According to a leaked memo authored by the bank’s Managing Director Norman Ambunya to the lender’s board, the only way to save the bank is to ditch commercial banking operations in favour of the easier to run Sacco model.

“I am doubtful that there is sufficient shareholder capacity to rebuild the bank afresh. It is against this backdrop, I offer to resign from the position of Managing director,” reads the memo.

Central bank of Kenya (CBK) regulations require banks to have a minimum operating capital of Ksh1 billion alongside a flurry of other strict regulations.

According to Ambung’a, the management has explored all possible ways to save the bank but there exists no other feasible plan but to assume the Sacco model.

Read: TSC Seeks To Employ 1,000 Principals, Deputies

The said attempts include acquisition of a Ksh2 billion loan negotiated between Mwalimu National Sacco and Global Star of Dubai are now dead in the water.

While MNS boasts of a Ksh40 billion asset base, most of this wealth is in form of residential property in Kisaju which is struggling to attract any buyers.

The little cash in its coffers has been dedicated to customer withdrawals and funding the lender’s daily operations.

If the bank collapses, it would write off the ksh6 billion investment that the teachers made depriving the tutors of their hard-earned money.

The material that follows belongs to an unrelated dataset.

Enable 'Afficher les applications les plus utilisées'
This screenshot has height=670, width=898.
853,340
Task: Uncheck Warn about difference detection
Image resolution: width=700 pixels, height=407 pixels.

The bank’s other huge percentage of customers are former Sameer Africa employees who no longer work at the tyre manufacturing company after it closed shop. The company was owned by Merali meaning that the bank would have had the luxury of having them on its roaster.

The possible loss of the huge investment is a culmination of poor decisions made by MNS top brass that put the teachers money at risk.

It all started during an MNS Annual General Meeting (AGM) in 2014 where the decision to acquire a stake of Spire Bank formerly known as Equatorial Commercial Bank was made.

However, the decision was quickly opposed by the Cooperative Alliance of Kenya as well as virtually all regulatory bodies.

The alliance through chief executive Daniel Marube cited minimal disclosures on the rationale behind acquiring a loss-making entity.

Marube who still holds the same views opined that it would require Ksh7 billion to make the bank a viable business.

See also: TSC To Employ Interns To Counter Teachers Shortage

After a series of protests by Marube, the issue was taken up by the Commissioner of Cooperatives who halted the transaction immediately. All this while, the Saccos Regulatory Authority (SASRA) had been kept out of the loop.

How the two regulators, CBK and the Competition Authority of Kenya (CAK) came to give their approval is still a mystery.